Ein Besuch bei Cusenier

Am Ostrand der Stadt Neuenburg am Rhein
steht an der Straße nach Müllheim ein großes,
gelbes Haus. Ein Zaun umgibt es, und man
könnte es seiner zurückhaltenden, maßvoll neubarocken
Form wegen fast für eine Villa halten.
Nur seine hohen Fenster lassen auf irgendeine
der Technik verwandte Zweckbestimmung schließen
. Doch ist kein Maschinenlärm zu hören und
nichts zu sehen von dem Umtrieb einer Fabrik,
sondern eine vornehme Stille umgibt das Haus.
So beginnt man zu ahnen, daß es mit dem Haus
etwas Besonderes auf sich haben könnte.

Die Ahnung verstärkt sich, wenn man hört,
daß dieses Haus die deutsche Niederlassung der
Weltfirma Cusenier birgt. Daß Cusenier etwas
Besonderes sei, hat man wohl schon vernommen
, — daß Cusenier etwas Besonderes ist, wird
einem zur Gewißheit, wenn man das Haus betreten
und seine Produkte erproben darf.

Hat einem der freundliche Hüter des Hauses
eingelassen, ist man erstaunt über die wohltuende
Ruhe auch im Innern des hohen Gebäudes
; doch bald spürt man, daß hier in der Stille
verborgene, heimliche Kräfte am Werke sind, die
des Lärms nicht bedürfen — edle, lautlose Geister
, die durch altübernommene Zauberformeln
hierher zitiert und eingefangen wurden.

Es ist ganz sinnvoll, daß man zuerst in den
Äbfüllraum geführt wird. Hier stehen die guten
Geister in umfangreichen Batterien von Flaschen
und Fläschchen bereit. Flinke Frauenhände kleben
die bunten Etiketten auf die gläsernen Behältnisse
und rollen die farbige Pracht dann
säuberlich in schmiegsames Seidenpapier, das
sie oben in einen hübschen, offenbar obligaten
Dutt zusammendrehen.
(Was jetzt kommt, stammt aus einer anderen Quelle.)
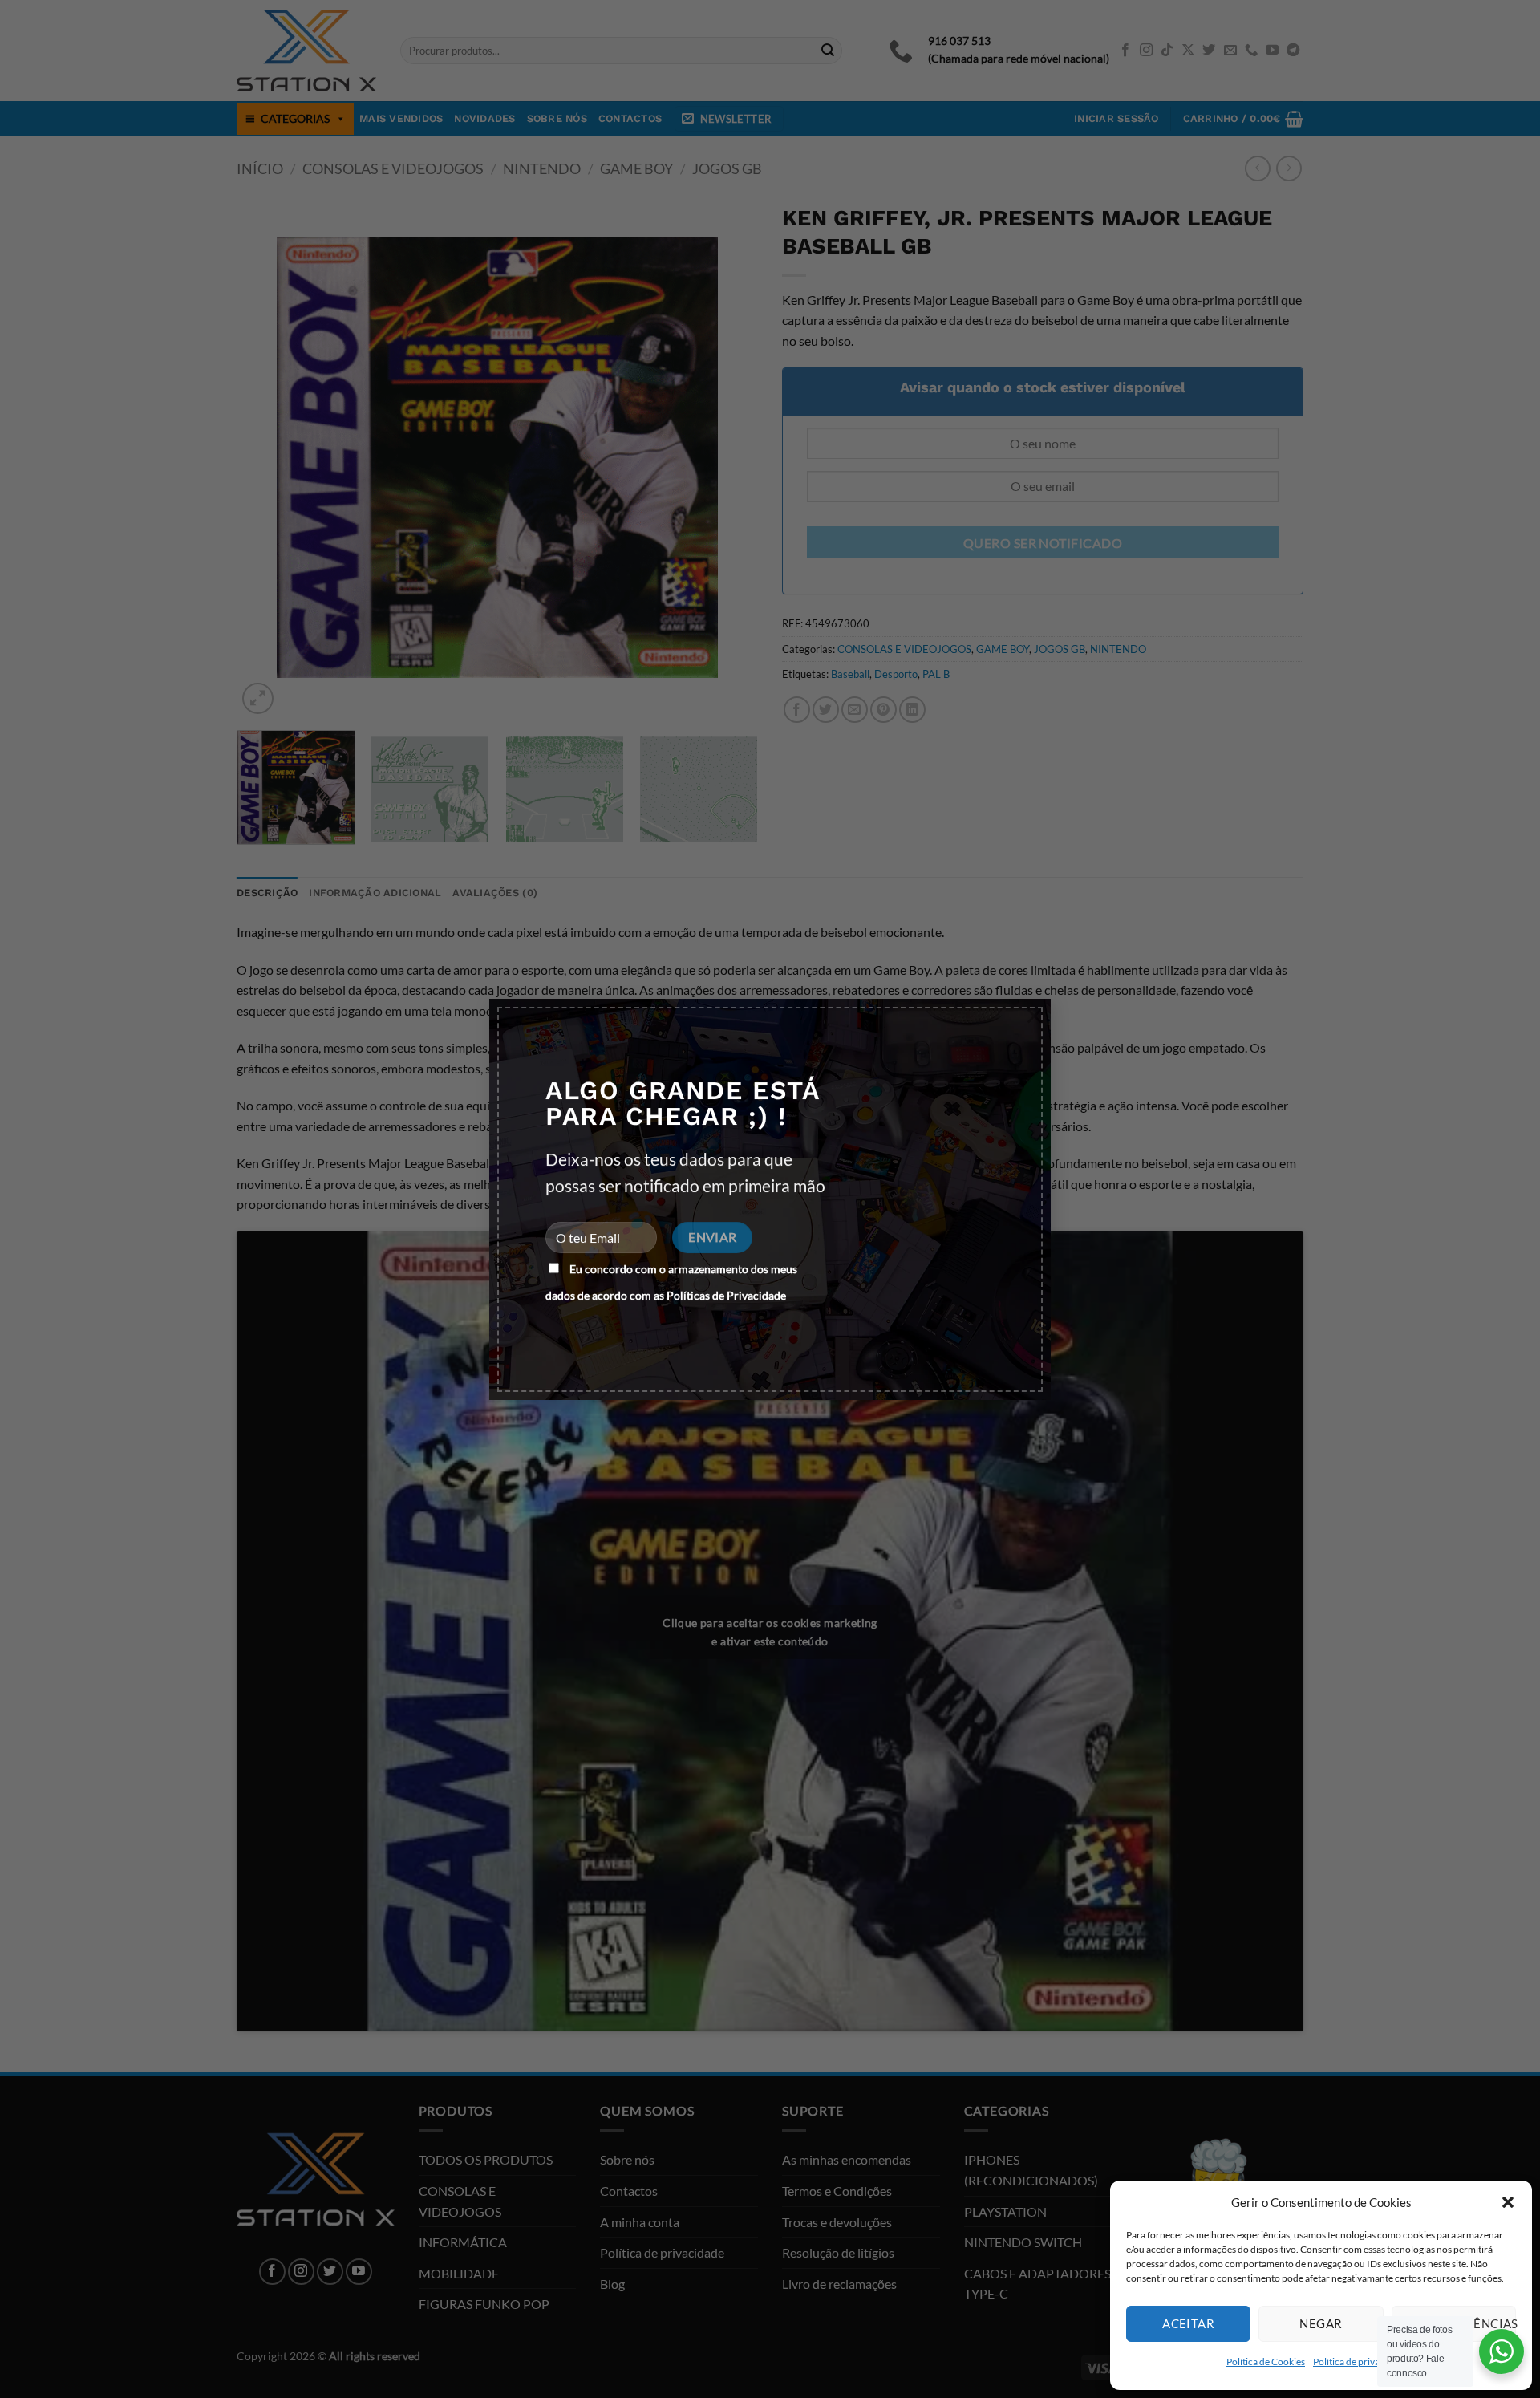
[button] (1508, 2202)
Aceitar (1188, 2323)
Und wenn so unter der
seidenpapierenen Schutzhülle auch die braune
oder grüne, goldfarbene oder glasklare Farbe
von Flaschen und Inhalt wie auch die Schrift der
Etikette verschwinden, so verraten die Flaschen
doch alle noch durch ihre Form, wes Geistes
Gewand sie sind; denn jede Sorte der Erzeugnisse
des Hauses Cusenier, so lassen wir uns belehren,
hat ihre bestimmte, eigentümliche Flaschenform,
gleichgültig, ob es sich um eine Flasche von normaler
Größe (7/10) oder um eine Miniaturflasche
(1/20) handelt. Es ist schon ein Genuß für das
Auge, die schlanken und bauchigen, breiten und
hohen Flaschen und Fläschchen in ihrer farbenfrohen
Etikettenzier zu sehen, und die Damen
unter den Besuchern ließen hier die Besichtigung
wohl schon enden. Die Männer aber drängen
weiter ins Innere des Hauses, — sie wollen
sehen, woher die schönverpackten Getränke kommen
, woraus sie gemacht sind und auf welche
Weise. Der freundliche Führer weiß das wohl
und will in dem Abfüllraum keinen Aufenthalt.
In den nächsten Räumen aber, in denen ein feiner
Weinduft hängt —. oder vielmehr eine seltsam
heitere Symphonie von köstlichen Aromata
die Nase entzückt — im nächsten Raum läßt er
sich genauer ausfragen. Gelassen steht er interessierter
Neugier und sachlicher Wißbegierde Rede.
Er erklärt dem Laien, was er von dem Produktionsprozeß
erfahren darf — und schweigt, wenn
eine Antwort auch nur ein Jota von den geheimnisvollen
Rezepten der Firma verraten könnte.
Doch was man erfährt, ist aufschlußreich genug:
Es gehört zum Beispiel zu den Grundsätzen der
Firma, als Ausgangsstoffe ihrer Erzeugnisse nur
Naturprodukte zu verwenden. Das macht einerseits
den Preis, andererseits die Güte der Ware
verständlich. So öffnet sich denn der Neugier ein
verschraubter Kessel, um einen berauschenden
Duft zu entsenden: Hier, sind Mandarinenschalen
angesetzt. An einem großen Steingutbehälter
dann verrät die — traditionell französische —
Bezeichnung, daß darin der Saft von selbstgezogenen
Kirschen, die mit Alkohol angesetzt waren,
auf die Verarbeitung zu Kirschlikör wartet. Oder
man steht vor dem Behälter mit dem aus der
Charente eingeführten Wein, der vom Zoll und
von den staatlichen Untersuchungsämtern bereits
auf Güte und Menge genauestens geprüft
ist; aus ihm wird der Weinbrand gebraut werden.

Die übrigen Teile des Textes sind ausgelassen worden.